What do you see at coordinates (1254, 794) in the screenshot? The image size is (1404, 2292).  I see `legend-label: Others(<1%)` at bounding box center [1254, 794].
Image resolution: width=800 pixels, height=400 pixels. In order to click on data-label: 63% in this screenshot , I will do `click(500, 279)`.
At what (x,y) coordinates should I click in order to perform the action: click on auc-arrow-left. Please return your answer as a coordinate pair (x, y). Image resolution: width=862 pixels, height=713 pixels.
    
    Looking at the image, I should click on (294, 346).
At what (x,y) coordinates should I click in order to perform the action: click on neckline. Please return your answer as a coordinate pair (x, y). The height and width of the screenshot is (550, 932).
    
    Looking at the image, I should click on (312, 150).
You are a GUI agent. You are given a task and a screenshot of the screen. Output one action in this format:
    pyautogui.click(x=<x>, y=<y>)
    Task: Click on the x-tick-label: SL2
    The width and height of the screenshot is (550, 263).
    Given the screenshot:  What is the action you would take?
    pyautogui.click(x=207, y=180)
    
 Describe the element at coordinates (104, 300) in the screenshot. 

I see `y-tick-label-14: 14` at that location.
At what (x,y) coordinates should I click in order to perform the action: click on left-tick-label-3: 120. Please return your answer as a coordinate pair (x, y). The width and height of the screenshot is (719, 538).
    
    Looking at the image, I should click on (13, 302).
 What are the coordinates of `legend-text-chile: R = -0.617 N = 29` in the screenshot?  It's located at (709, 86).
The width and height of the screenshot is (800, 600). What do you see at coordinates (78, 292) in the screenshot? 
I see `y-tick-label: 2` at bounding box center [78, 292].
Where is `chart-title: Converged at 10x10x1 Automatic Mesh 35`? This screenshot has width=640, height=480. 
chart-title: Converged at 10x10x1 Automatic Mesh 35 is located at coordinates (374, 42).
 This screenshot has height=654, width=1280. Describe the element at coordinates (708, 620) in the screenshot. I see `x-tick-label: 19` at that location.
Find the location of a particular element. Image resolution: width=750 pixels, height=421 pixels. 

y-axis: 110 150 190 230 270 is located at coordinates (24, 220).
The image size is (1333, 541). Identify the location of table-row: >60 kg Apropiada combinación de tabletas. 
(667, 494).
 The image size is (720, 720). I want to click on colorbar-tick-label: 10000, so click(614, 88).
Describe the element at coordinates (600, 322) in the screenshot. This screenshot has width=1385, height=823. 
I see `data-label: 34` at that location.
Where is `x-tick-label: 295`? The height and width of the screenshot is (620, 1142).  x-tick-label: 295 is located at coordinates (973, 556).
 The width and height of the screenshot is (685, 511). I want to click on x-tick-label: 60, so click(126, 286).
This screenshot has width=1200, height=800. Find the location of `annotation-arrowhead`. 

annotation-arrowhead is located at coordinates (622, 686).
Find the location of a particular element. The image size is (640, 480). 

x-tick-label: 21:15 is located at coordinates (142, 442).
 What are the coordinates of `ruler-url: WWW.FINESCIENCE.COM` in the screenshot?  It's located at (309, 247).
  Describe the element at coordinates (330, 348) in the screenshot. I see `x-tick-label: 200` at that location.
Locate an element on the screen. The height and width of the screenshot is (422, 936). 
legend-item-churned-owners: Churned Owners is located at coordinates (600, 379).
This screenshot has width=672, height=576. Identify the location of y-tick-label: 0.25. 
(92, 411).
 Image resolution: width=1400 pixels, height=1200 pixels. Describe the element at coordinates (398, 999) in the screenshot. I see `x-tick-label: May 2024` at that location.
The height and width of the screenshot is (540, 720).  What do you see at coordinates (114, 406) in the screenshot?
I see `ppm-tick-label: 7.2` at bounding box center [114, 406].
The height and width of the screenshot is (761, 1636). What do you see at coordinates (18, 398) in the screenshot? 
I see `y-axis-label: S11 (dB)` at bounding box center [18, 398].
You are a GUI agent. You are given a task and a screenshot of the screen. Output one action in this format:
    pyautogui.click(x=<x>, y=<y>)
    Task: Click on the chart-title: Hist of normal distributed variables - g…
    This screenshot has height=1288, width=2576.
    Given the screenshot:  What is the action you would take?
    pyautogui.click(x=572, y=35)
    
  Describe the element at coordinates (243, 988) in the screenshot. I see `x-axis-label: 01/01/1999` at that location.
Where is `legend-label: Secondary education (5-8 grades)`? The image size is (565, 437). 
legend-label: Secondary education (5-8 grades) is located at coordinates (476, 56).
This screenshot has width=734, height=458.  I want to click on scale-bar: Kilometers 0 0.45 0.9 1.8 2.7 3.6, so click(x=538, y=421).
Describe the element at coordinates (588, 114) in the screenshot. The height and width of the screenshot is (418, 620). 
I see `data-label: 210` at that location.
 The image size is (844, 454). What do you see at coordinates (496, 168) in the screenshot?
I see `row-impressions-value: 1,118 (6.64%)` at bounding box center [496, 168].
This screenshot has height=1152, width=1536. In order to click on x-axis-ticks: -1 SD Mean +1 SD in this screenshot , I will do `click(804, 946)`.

[EXERCISE GOAL] Retype the rows above verbatim, starting at the line containing "Image resolution: width=800" and ending at the line containing "Looking at the image, I should click on (312, 150).".

[FINISHED TASK]
Image resolution: width=800 pixels, height=400 pixels. In order to click on data-label: 63% in this screenshot , I will do `click(500, 279)`.
At what (x,y) coordinates should I click in order to perform the action: click on auc-arrow-left. Please return your answer as a coordinate pair (x, y). Image resolution: width=862 pixels, height=713 pixels.
    
    Looking at the image, I should click on (294, 346).
At what (x,y) coordinates should I click in order to perform the action: click on neckline. Please return your answer as a coordinate pair (x, y). The height and width of the screenshot is (550, 932).
    
    Looking at the image, I should click on (312, 150).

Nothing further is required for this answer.